■ Exercise brief
An exact copy of every entry is needed, without the pictures.
__________________________________________________
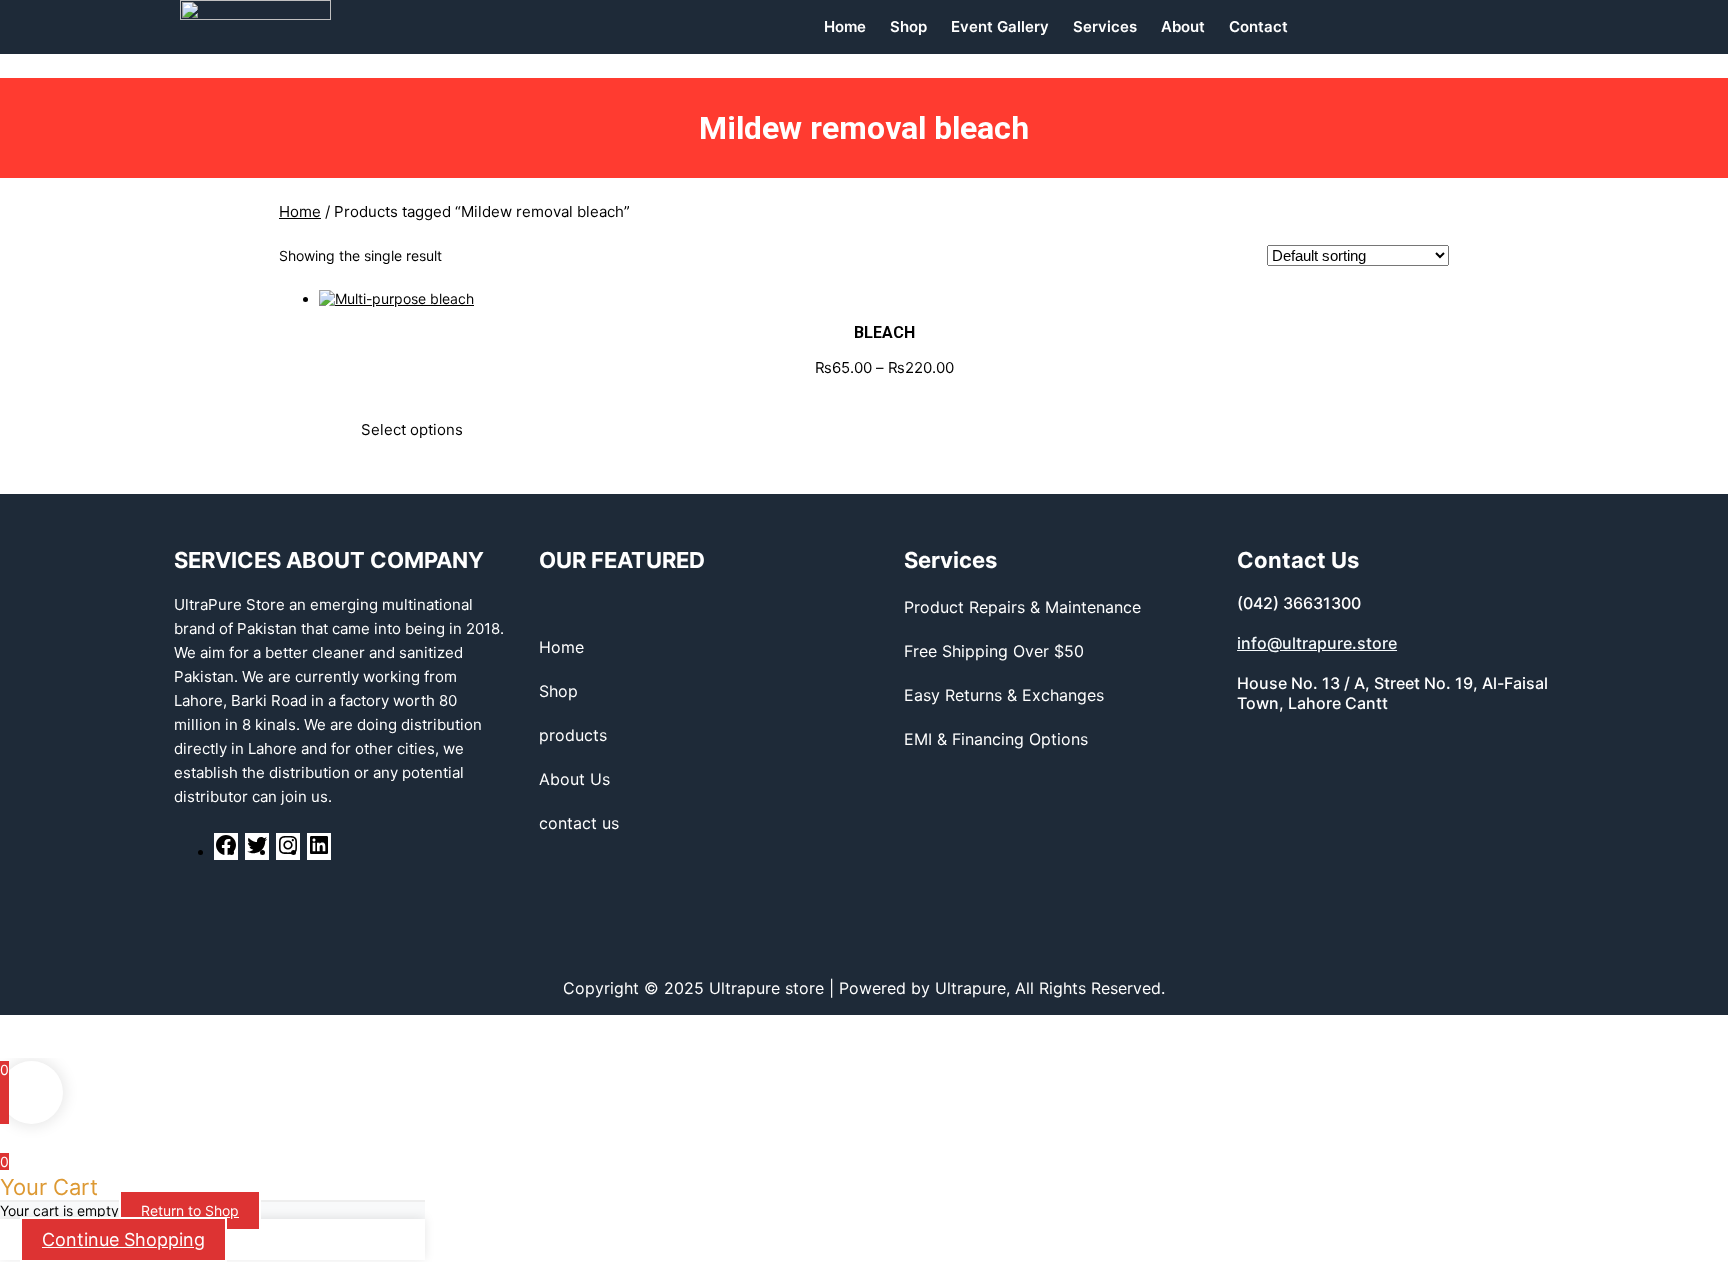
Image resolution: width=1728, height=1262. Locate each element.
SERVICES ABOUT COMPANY (329, 560)
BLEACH (884, 332)
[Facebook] (226, 851)
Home (300, 211)
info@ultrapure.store (1317, 643)
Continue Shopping (123, 1239)
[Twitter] (257, 851)
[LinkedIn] (319, 851)
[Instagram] (288, 851)
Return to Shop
__________________________________________________
■ Reply to the task
Image resolution: width=1728, height=1262. Locate each element.
SERVICES ABOUT COMPANY (329, 560)
BLEACH (884, 332)
[Facebook] (226, 851)
Home (300, 211)
info@ultrapure.store (1317, 643)
Continue Shopping (123, 1239)
[Twitter] (257, 851)
[LinkedIn] (319, 851)
[Instagram] (288, 851)
Return to Shop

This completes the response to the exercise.